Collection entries
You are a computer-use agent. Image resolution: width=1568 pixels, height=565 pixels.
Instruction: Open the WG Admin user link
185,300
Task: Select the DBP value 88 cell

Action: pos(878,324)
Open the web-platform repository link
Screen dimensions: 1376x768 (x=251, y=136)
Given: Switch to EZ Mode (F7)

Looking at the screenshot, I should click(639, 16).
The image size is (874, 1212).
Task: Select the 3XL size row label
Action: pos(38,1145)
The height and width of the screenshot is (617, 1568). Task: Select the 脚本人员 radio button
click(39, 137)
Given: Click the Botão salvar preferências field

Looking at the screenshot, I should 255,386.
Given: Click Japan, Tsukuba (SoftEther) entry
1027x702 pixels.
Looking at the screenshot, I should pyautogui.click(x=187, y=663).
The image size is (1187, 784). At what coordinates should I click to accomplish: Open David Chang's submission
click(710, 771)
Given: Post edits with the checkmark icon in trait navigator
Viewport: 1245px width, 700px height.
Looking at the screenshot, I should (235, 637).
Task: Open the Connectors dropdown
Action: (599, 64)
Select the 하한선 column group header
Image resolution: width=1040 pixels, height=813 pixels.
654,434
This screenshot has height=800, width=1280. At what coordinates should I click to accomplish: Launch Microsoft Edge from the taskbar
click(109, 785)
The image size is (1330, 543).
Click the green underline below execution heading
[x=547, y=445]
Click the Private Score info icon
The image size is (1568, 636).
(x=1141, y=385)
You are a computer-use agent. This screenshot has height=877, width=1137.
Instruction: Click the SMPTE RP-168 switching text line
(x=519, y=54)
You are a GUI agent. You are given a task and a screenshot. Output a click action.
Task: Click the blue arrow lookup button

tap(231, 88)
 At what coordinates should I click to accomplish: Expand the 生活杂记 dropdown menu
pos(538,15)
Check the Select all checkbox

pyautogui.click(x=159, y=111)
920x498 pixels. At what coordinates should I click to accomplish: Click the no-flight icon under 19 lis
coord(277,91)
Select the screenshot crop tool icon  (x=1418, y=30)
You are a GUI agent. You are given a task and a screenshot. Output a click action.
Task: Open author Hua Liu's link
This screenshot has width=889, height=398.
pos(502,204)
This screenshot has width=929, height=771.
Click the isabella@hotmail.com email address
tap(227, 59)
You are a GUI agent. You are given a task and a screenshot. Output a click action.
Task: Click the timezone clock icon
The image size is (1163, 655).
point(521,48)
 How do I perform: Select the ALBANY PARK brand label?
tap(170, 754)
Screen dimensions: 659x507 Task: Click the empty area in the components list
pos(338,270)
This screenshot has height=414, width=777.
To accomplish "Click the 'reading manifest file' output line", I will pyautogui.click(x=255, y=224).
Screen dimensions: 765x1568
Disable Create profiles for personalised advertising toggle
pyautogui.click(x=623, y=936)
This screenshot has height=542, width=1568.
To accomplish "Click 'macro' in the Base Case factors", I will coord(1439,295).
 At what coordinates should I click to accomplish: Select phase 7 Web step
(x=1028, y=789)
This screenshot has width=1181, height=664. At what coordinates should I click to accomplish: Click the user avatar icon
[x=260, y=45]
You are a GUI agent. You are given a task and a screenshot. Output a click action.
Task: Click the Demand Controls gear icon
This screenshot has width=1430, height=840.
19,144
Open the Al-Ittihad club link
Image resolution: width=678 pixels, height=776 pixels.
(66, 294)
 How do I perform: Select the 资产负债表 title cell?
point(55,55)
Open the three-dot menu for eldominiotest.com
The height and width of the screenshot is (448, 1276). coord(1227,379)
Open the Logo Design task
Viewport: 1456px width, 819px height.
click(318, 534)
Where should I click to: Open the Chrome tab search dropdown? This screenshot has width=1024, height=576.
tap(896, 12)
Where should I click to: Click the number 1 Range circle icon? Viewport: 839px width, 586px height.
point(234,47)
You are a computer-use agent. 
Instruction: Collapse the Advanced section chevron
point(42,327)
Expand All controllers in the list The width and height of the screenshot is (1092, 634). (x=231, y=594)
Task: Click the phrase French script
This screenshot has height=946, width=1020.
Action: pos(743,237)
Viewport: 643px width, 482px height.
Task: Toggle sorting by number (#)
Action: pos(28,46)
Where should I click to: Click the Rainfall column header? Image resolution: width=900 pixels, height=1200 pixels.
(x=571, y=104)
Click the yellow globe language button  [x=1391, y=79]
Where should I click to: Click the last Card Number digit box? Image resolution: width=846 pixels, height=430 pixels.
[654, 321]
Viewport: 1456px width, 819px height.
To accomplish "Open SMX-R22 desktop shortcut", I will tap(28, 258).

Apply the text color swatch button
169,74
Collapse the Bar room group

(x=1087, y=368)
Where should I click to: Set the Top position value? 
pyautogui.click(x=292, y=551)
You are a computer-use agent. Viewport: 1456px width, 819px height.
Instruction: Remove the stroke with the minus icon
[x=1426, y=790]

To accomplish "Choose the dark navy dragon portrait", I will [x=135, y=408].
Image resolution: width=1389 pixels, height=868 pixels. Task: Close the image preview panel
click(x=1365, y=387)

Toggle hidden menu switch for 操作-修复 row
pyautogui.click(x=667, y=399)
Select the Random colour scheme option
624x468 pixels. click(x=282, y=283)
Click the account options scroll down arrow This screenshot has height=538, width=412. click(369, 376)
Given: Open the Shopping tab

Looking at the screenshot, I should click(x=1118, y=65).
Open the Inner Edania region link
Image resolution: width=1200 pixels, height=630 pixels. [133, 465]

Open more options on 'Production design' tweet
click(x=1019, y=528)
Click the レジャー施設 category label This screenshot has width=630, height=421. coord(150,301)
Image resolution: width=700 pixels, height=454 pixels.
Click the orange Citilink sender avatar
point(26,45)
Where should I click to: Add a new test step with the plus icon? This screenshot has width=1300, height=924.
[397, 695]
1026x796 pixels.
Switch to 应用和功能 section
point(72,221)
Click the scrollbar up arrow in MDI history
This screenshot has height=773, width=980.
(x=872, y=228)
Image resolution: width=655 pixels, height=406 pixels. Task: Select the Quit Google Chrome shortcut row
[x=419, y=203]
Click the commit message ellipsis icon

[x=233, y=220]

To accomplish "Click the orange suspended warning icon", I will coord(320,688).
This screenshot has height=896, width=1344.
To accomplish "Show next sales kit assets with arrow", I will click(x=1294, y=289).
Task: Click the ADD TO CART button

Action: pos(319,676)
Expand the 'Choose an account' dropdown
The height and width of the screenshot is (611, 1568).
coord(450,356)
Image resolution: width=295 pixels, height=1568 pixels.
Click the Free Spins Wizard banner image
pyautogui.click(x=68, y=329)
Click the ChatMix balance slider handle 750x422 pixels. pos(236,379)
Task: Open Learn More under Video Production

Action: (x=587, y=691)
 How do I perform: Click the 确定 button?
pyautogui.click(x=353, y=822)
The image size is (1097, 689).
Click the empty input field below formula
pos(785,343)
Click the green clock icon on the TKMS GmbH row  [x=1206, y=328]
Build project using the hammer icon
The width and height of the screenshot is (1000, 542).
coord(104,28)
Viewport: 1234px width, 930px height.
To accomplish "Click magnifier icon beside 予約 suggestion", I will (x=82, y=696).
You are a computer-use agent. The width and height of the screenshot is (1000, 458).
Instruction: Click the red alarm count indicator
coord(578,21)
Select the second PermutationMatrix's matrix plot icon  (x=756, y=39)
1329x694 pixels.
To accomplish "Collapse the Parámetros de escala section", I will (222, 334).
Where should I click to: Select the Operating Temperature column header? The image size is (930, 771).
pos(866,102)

• WHAT TO DO
Swap "At what coordinates should I click to accomplish" for "Where do I click to accomplish" everywhere it appears in the material, and reproduce the rest of it unchanged.

• COMPLETE OUTPUT
You are a computer-use agent. Image resolution: width=1568 pixels, height=565 pixels.
Instruction: Open the WG Admin user link
185,300
Task: Select the DBP value 88 cell

Action: pos(878,324)
Open the web-platform repository link
Screen dimensions: 1376x768 (x=251, y=136)
Given: Switch to EZ Mode (F7)

Looking at the screenshot, I should click(639, 16).
The image size is (874, 1212).
Task: Select the 3XL size row label
Action: pos(38,1145)
The height and width of the screenshot is (617, 1568). Task: Select the 脚本人员 radio button
click(39, 137)
Given: Click the Botão salvar preferências field

Looking at the screenshot, I should 255,386.
Given: Click Japan, Tsukuba (SoftEther) entry
1027x702 pixels.
Looking at the screenshot, I should pyautogui.click(x=187, y=663).
The image size is (1187, 784). Where do I click to accomplish: Open David Chang's submission
click(710, 771)
Given: Post edits with the checkmark icon in trait navigator
Viewport: 1245px width, 700px height.
Looking at the screenshot, I should (235, 637).
Task: Open the Connectors dropdown
Action: (599, 64)
Select the 하한선 column group header
Image resolution: width=1040 pixels, height=813 pixels.
654,434
This screenshot has height=800, width=1280. Where do I click to accomplish: Launch Microsoft Edge from the taskbar
click(109, 785)
The image size is (1330, 543).
Click the green underline below execution heading
[x=547, y=445]
Click the Private Score info icon
The image size is (1568, 636).
(x=1141, y=385)
You are a computer-use agent. This screenshot has height=877, width=1137.
Instruction: Click the SMPTE RP-168 switching text line
(x=519, y=54)
You are a GUI agent. You are given a task and a screenshot. Output a click action.
Task: Click the blue arrow lookup button

tap(231, 88)
 Where do I click to accomplish: Expand the 生活杂记 dropdown menu
pos(538,15)
Check the Select all checkbox

pyautogui.click(x=159, y=111)
920x498 pixels. Where do I click to accomplish: Click the no-flight icon under 19 lis
coord(277,91)
Select the screenshot crop tool icon  (x=1418, y=30)
You are a GUI agent. You are given a task and a screenshot. Output a click action.
Task: Open author Hua Liu's link
This screenshot has width=889, height=398.
pos(502,204)
This screenshot has width=929, height=771.
Click the isabella@hotmail.com email address
tap(227, 59)
You are a GUI agent. You are given a task and a screenshot. Output a click action.
Task: Click the timezone clock icon
The image size is (1163, 655).
point(521,48)
 How do I perform: Select the ALBANY PARK brand label?
tap(170, 754)
Screen dimensions: 659x507 Task: Click the empty area in the components list
pos(338,270)
This screenshot has height=414, width=777.
To accomplish "Click the 'reading manifest file' output line", I will pyautogui.click(x=255, y=224).
Screen dimensions: 765x1568
Disable Create profiles for personalised advertising toggle
pyautogui.click(x=623, y=936)
This screenshot has height=542, width=1568.
To accomplish "Click 'macro' in the Base Case factors", I will coord(1439,295).
 Where do I click to accomplish: Select phase 7 Web step
(x=1028, y=789)
This screenshot has width=1181, height=664. Where do I click to accomplish: Click the user avatar icon
[x=260, y=45]
You are a GUI agent. You are given a task and a screenshot. Output a click action.
Task: Click the Demand Controls gear icon
This screenshot has width=1430, height=840.
19,144
Open the Al-Ittihad club link
Image resolution: width=678 pixels, height=776 pixels.
(66, 294)
 How do I perform: Select the 资产负债表 title cell?
point(55,55)
Open the three-dot menu for eldominiotest.com
The height and width of the screenshot is (448, 1276). coord(1227,379)
Open the Logo Design task
Viewport: 1456px width, 819px height.
click(318, 534)
Where should I click to: Open the Chrome tab search dropdown? This screenshot has width=1024, height=576.
tap(896, 12)
Where should I click to: Click the number 1 Range circle icon? Viewport: 839px width, 586px height.
point(234,47)
You are a computer-use agent. 
Instruction: Collapse the Advanced section chevron
point(42,327)
Expand All controllers in the list The width and height of the screenshot is (1092, 634). (x=231, y=594)
Task: Click the phrase French script
This screenshot has height=946, width=1020.
Action: pos(743,237)
Viewport: 643px width, 482px height.
Task: Toggle sorting by number (#)
Action: pos(28,46)
Where should I click to: Click the Rainfall column header? Image resolution: width=900 pixels, height=1200 pixels.
(x=571, y=104)
Click the yellow globe language button  [x=1391, y=79]
Where should I click to: Click the last Card Number digit box? Image resolution: width=846 pixels, height=430 pixels.
[654, 321]
Viewport: 1456px width, 819px height.
To accomplish "Open SMX-R22 desktop shortcut", I will tap(28, 258).

Apply the text color swatch button
169,74
Collapse the Bar room group

(x=1087, y=368)
Where should I click to: Set the Top position value? 
pyautogui.click(x=292, y=551)
You are a computer-use agent. Viewport: 1456px width, 819px height.
Instruction: Remove the stroke with the minus icon
[x=1426, y=790]

To accomplish "Choose the dark navy dragon portrait", I will [x=135, y=408].
Image resolution: width=1389 pixels, height=868 pixels. Task: Close the image preview panel
click(x=1365, y=387)

Toggle hidden menu switch for 操作-修复 row
pyautogui.click(x=667, y=399)
Select the Random colour scheme option
624x468 pixels. click(x=282, y=283)
Click the account options scroll down arrow This screenshot has height=538, width=412. click(369, 376)
Given: Open the Shopping tab

Looking at the screenshot, I should click(x=1118, y=65).
Open the Inner Edania region link
Image resolution: width=1200 pixels, height=630 pixels. [133, 465]

Open more options on 'Production design' tweet
click(x=1019, y=528)
Click the レジャー施設 category label This screenshot has width=630, height=421. coord(150,301)
Image resolution: width=700 pixels, height=454 pixels.
Click the orange Citilink sender avatar
point(26,45)
Where should I click to: Add a new test step with the plus icon? This screenshot has width=1300, height=924.
[397, 695]
1026x796 pixels.
Switch to 应用和功能 section
point(72,221)
Click the scrollbar up arrow in MDI history
This screenshot has height=773, width=980.
(x=872, y=228)
Image resolution: width=655 pixels, height=406 pixels. Task: Select the Quit Google Chrome shortcut row
[x=419, y=203]
Click the commit message ellipsis icon

[x=233, y=220]

To accomplish "Click the orange suspended warning icon", I will coord(320,688).
This screenshot has height=896, width=1344.
To accomplish "Show next sales kit assets with arrow", I will click(x=1294, y=289).
Task: Click the ADD TO CART button

Action: pos(319,676)
Expand the 'Choose an account' dropdown
The height and width of the screenshot is (611, 1568).
coord(450,356)
Image resolution: width=295 pixels, height=1568 pixels.
Click the Free Spins Wizard banner image
pyautogui.click(x=68, y=329)
Click the ChatMix balance slider handle 750x422 pixels. pos(236,379)
Task: Open Learn More under Video Production

Action: (x=587, y=691)
 How do I perform: Click the 确定 button?
pyautogui.click(x=353, y=822)
The image size is (1097, 689).
Click the empty input field below formula
pos(785,343)
Click the green clock icon on the TKMS GmbH row  [x=1206, y=328]
Build project using the hammer icon
The width and height of the screenshot is (1000, 542).
coord(104,28)
Viewport: 1234px width, 930px height.
To accomplish "Click magnifier icon beside 予約 suggestion", I will (x=82, y=696).
You are a computer-use agent. The width and height of the screenshot is (1000, 458).
Instruction: Click the red alarm count indicator
coord(578,21)
Select the second PermutationMatrix's matrix plot icon  (x=756, y=39)
1329x694 pixels.
To accomplish "Collapse the Parámetros de escala section", I will (222, 334).
Where should I click to: Select the Operating Temperature column header? The image size is (930, 771).
pos(866,102)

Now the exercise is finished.